Spam-Mails wurden bereits als ernstzunehmende Sicherheitsrisiken der modernen Gesellschaft erkannt, und so gibt es zahlreiche Unternehmen, die sich auf dieses Thema spezialisiert haben. So wurden Recherchen angestellt, mit welchen Strategien und aus welchen Richtungen die Spam-Mail-Verursacher vorgehen. Dabei kam man zu dem beunruhigenden Ergebnis, das erst im Dezember des jüngst vergangenen Jahres das Spam-Mail-Aufkommen ein neues Höchstmaß erreicht hat.

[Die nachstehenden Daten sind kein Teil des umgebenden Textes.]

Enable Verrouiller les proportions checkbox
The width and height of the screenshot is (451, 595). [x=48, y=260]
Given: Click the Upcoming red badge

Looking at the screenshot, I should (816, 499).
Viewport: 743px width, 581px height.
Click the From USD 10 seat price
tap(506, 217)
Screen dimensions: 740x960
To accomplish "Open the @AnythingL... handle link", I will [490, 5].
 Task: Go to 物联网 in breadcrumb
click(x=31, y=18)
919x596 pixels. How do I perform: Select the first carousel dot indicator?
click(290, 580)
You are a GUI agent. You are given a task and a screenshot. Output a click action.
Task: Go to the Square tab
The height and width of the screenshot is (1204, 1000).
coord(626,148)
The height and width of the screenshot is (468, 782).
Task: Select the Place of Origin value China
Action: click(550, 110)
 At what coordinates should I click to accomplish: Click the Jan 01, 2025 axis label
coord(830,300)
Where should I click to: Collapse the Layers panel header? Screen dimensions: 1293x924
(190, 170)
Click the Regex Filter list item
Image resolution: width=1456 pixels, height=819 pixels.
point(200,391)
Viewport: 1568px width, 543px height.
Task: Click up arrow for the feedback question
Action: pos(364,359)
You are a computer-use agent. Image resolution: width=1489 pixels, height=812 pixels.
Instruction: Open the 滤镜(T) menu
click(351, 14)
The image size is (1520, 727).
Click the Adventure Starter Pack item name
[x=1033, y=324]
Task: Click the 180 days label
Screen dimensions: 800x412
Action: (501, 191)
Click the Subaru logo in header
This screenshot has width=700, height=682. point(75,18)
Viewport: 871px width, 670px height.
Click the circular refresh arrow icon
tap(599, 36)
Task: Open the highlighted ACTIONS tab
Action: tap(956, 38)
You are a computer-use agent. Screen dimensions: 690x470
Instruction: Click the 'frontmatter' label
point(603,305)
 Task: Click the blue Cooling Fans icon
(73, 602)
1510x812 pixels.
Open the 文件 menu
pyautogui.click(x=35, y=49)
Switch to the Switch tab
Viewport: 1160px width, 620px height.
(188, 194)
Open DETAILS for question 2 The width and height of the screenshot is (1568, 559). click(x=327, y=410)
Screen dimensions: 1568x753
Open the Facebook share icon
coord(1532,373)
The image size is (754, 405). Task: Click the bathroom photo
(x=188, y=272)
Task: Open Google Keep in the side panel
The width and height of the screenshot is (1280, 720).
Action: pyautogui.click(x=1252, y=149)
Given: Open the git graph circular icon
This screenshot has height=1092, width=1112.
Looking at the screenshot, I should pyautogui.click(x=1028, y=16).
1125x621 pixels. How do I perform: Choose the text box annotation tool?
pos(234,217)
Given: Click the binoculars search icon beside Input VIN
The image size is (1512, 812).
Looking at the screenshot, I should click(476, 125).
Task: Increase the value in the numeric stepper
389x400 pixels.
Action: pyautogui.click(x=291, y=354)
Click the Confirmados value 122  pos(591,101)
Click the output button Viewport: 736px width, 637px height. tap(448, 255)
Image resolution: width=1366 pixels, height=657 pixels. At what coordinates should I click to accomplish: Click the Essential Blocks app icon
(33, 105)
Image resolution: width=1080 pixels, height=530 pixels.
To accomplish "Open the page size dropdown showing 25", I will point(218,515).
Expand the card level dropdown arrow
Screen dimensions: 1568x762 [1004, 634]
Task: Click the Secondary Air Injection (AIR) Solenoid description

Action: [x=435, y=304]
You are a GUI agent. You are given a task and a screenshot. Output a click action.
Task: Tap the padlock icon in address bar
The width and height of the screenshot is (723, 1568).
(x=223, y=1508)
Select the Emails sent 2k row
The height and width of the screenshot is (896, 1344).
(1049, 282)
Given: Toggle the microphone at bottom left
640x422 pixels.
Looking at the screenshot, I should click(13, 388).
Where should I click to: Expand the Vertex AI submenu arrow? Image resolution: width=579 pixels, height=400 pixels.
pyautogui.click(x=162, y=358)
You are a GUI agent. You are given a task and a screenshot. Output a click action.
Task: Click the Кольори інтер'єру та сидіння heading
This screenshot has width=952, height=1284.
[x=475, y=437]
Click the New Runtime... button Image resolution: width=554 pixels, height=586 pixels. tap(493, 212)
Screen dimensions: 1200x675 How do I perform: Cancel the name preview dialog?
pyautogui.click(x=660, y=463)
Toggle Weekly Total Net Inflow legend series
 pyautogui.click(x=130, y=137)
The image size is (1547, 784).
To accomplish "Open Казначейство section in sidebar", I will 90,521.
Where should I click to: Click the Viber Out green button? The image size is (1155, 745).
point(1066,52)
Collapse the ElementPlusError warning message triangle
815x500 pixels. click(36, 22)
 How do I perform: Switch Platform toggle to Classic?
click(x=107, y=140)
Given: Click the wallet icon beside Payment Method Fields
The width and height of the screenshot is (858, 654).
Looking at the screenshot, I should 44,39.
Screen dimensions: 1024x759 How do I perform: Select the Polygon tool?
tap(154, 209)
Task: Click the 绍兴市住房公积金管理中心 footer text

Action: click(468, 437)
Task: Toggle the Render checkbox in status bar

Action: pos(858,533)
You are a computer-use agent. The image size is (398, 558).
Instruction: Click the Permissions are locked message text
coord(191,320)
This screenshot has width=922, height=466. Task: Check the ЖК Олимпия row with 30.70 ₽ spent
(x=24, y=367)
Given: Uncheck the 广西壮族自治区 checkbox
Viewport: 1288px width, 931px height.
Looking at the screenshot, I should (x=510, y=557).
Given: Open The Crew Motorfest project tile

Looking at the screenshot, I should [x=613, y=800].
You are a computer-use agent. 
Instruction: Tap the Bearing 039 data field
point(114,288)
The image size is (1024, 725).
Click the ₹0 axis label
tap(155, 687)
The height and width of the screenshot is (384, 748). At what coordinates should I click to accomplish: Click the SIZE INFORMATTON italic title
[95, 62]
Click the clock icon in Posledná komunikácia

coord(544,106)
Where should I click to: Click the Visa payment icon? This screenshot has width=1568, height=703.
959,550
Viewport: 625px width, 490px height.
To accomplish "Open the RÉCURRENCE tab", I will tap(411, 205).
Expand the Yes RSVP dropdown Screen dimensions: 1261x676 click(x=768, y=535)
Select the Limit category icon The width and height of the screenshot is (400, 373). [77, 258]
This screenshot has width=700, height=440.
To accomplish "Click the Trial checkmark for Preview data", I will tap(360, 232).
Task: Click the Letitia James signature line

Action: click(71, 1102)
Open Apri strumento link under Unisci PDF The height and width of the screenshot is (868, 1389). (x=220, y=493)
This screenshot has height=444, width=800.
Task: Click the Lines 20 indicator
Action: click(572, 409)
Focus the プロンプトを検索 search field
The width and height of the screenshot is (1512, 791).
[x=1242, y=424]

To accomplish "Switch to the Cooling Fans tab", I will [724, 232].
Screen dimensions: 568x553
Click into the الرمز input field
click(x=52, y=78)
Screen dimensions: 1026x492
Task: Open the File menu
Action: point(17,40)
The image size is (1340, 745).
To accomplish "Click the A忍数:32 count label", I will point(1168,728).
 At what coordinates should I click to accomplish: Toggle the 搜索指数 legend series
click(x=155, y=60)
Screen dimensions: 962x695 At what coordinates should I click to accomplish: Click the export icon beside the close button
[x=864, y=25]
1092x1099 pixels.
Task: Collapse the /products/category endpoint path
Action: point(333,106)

Erst im März des Jahres 2011 wurde ein großer Schlag gegen die Verbreiter von Spam-Mails ausgeteilt, indem ein Botnetz hochgenommen wurde. Nach diesem empfindlichen Schlag der Sicherheitsunternehmen hatte sich das Spam-Aufkommen aber bald wieder erholt. Dass nun ausgerechnet im Dezember das Spam-Volumen wieder einen so hohen Pegel erreicht hat, dafür sorgte vor allem das Weihnachtsfest. Feiertage wie die zu Weihnachten sind ein beliebter Zeitpunkt für Spam-Mail-Verbreiter, um auf hochtouren zu arbeiten.

Die wichtigsten Quellen für Spam-Mails finden sich in Indien, Brasilien und Vietnam. Jedes dieser Länder ist mit mehr als zehn Prozent an dem gesamtem Spam-Volumen im Internet verschuldet. Dabei handelt es sich nicht nur um unliebsame Werbung, bei der vor allem für fragwürdige pharmazeutische Produkte oder Online Casinos geworben wird, sondern auch Viren, Malware und Phishing-Versuche finden sich unter diesen Mails. Während Viren und Malware direkt dafür ausgerichtet sind, dem Computer zu schaden oder auszuspionieren, versteht man unter Phishing den Versuch, an die Daten der Nutzer zu kommen. Dabei sind vor allem Bankdaten und Zugangsdaten für E-Mail-Konten von Interesse für die Spam-Mail-Verteiler. Daher sollte man immer Aufmerksam, wenn unbekannte Post im virtuellen Postkasten liegt.